Community Members: Linux Foundation Representing Only the Interests of its Corporate Membership
An Anonymous Coward writes:
Can the Linux Foundation Speak for Free Software?:
[Emphasis in original. --Ed.]
Although the Linux Foundation seems to represent Linux and the entire Linux user community, many community members have complained for years that the organization has defaulted to representing only the interests of its corporate membership.
This situation might not matter so much if organizations representing the community were strong enough to act as a counter-balance. The trouble is, they are not. In the last decade, the Free Software Foundation has backed away from its former activist tradition, while the Software Freedom Conservancy is almost unknown outside a small circle. Even Debian, while the dominant force among Linux distributions, makes fewer position announcements than it once did. As a result, the Linux Foundation has become the accepted public face of free software without any attempt to represent any except corporate interests.
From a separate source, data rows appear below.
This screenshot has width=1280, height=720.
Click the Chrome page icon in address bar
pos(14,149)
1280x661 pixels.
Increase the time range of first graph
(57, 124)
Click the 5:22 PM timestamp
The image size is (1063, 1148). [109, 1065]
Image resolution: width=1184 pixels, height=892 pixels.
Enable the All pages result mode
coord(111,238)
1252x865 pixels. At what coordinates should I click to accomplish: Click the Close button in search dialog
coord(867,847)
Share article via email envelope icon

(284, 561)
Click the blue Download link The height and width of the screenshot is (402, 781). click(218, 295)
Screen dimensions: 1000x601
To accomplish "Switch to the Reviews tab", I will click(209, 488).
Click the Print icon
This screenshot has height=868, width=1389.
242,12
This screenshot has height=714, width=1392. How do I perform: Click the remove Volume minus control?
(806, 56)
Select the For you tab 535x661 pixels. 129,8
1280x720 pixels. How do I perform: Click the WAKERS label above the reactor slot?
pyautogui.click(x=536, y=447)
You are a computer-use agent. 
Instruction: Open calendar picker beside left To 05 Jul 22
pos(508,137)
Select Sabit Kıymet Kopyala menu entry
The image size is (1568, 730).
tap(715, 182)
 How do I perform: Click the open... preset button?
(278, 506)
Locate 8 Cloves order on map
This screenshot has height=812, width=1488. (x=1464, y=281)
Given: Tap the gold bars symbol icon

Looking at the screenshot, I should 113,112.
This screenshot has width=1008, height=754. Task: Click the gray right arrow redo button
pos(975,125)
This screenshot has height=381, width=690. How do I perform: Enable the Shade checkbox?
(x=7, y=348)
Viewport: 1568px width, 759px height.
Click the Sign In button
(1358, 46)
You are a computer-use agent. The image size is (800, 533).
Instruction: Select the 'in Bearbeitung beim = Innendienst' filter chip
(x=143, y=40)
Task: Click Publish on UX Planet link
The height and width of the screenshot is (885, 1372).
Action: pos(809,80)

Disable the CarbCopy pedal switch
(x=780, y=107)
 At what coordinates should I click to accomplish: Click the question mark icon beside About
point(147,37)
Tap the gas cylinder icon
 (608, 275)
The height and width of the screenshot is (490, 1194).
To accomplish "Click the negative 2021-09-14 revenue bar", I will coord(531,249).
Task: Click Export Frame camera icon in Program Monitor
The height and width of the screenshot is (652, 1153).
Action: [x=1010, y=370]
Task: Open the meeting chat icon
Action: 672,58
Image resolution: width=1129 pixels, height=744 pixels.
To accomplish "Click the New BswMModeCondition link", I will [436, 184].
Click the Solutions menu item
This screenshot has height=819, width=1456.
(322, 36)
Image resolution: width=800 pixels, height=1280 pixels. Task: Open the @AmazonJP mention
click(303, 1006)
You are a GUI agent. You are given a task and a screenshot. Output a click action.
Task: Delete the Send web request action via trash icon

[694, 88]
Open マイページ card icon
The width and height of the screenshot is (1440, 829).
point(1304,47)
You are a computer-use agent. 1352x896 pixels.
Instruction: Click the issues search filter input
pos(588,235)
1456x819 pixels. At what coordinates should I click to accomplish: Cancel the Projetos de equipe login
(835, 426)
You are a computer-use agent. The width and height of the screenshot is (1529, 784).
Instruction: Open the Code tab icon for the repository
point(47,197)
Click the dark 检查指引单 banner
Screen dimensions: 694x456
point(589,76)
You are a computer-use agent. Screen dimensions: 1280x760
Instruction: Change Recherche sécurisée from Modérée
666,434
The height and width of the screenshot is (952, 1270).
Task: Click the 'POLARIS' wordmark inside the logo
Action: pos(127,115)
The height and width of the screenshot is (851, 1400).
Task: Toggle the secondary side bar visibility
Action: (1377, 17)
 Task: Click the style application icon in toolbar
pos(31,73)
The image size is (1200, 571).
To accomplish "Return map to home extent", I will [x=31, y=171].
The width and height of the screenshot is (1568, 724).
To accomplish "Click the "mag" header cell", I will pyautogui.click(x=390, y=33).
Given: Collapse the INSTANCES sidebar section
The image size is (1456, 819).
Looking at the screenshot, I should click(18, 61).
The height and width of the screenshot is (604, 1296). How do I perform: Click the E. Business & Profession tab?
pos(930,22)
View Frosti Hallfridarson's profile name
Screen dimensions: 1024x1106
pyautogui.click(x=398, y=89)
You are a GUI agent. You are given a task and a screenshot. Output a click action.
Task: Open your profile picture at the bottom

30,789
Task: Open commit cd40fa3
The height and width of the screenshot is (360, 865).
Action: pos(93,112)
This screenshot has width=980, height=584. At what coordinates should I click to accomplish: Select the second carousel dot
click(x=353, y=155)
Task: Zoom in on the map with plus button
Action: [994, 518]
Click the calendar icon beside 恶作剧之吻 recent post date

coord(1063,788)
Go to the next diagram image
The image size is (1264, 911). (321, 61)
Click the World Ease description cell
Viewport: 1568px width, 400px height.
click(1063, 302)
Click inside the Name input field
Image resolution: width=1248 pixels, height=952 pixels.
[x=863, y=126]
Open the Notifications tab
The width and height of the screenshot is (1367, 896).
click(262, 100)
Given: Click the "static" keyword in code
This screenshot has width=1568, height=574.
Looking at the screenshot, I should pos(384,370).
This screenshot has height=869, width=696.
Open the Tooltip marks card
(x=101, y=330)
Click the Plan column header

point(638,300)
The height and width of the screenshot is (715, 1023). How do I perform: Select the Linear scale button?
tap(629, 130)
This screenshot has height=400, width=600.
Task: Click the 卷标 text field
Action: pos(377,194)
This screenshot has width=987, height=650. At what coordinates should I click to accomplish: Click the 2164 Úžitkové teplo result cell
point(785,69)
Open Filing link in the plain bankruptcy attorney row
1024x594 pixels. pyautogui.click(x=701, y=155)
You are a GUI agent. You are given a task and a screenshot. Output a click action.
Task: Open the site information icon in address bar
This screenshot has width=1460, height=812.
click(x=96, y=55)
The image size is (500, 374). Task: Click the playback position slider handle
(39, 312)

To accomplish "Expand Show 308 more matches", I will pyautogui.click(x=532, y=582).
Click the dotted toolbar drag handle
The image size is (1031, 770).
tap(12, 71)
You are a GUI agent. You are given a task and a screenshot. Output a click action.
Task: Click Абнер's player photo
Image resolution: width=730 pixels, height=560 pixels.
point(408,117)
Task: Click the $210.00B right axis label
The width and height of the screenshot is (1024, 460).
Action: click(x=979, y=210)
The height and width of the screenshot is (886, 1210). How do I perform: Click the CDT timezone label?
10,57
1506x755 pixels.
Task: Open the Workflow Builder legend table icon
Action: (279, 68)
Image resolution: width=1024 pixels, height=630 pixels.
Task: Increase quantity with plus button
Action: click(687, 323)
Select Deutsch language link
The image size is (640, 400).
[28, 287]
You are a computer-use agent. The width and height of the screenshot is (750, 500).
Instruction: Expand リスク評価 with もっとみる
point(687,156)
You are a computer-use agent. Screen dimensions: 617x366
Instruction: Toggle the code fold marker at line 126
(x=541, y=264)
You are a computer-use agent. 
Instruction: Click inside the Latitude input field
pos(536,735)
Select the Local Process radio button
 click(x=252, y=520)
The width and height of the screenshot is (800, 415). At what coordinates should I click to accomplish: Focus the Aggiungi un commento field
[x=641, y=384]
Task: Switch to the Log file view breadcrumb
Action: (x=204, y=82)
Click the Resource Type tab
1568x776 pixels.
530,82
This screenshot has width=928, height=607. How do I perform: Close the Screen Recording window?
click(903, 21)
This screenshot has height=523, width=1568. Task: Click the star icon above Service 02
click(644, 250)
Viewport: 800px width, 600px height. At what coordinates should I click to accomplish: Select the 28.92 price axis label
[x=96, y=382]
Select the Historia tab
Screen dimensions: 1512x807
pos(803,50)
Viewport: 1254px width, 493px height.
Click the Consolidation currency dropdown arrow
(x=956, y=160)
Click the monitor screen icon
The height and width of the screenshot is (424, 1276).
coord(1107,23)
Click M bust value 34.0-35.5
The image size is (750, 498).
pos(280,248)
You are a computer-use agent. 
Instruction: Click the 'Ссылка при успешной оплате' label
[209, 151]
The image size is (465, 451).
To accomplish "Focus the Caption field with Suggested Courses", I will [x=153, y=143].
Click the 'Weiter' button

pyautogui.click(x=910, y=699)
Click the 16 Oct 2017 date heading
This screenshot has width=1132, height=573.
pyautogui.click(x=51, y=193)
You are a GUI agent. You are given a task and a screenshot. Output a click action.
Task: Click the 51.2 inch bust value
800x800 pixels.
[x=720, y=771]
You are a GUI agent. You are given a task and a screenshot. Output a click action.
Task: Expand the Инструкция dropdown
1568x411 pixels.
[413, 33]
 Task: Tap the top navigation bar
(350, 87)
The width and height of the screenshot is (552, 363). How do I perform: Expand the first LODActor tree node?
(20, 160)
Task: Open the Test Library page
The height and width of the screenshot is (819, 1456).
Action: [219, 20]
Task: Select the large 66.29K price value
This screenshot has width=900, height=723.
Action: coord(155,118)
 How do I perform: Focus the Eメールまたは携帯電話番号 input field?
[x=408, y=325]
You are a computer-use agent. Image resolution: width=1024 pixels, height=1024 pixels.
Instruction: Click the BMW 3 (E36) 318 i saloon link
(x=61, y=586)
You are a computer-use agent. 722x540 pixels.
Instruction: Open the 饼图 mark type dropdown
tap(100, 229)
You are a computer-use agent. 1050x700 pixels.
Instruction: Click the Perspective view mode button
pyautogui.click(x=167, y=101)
The kindest interpretation of this situation is that the Linux Foundation has a public relations problem that it is unaware of and is overdue to correct. A more cynical interpretation is that, from its very start, the Linux Foundation has been a slow coup, gradually usurping an authority to which it has no right. Ask me on alternate days which one I believe.
Whatever the case, the solutions are the same. A concerted effort to get community members elected to at-large positions might help, although they would still be a minority. Many, too, might not want to legitimize the foundation by participating in it. A more promising response might be to see that community organizations are strengthened to provide a counter-balance, but that would be a slow solution if it worked at all.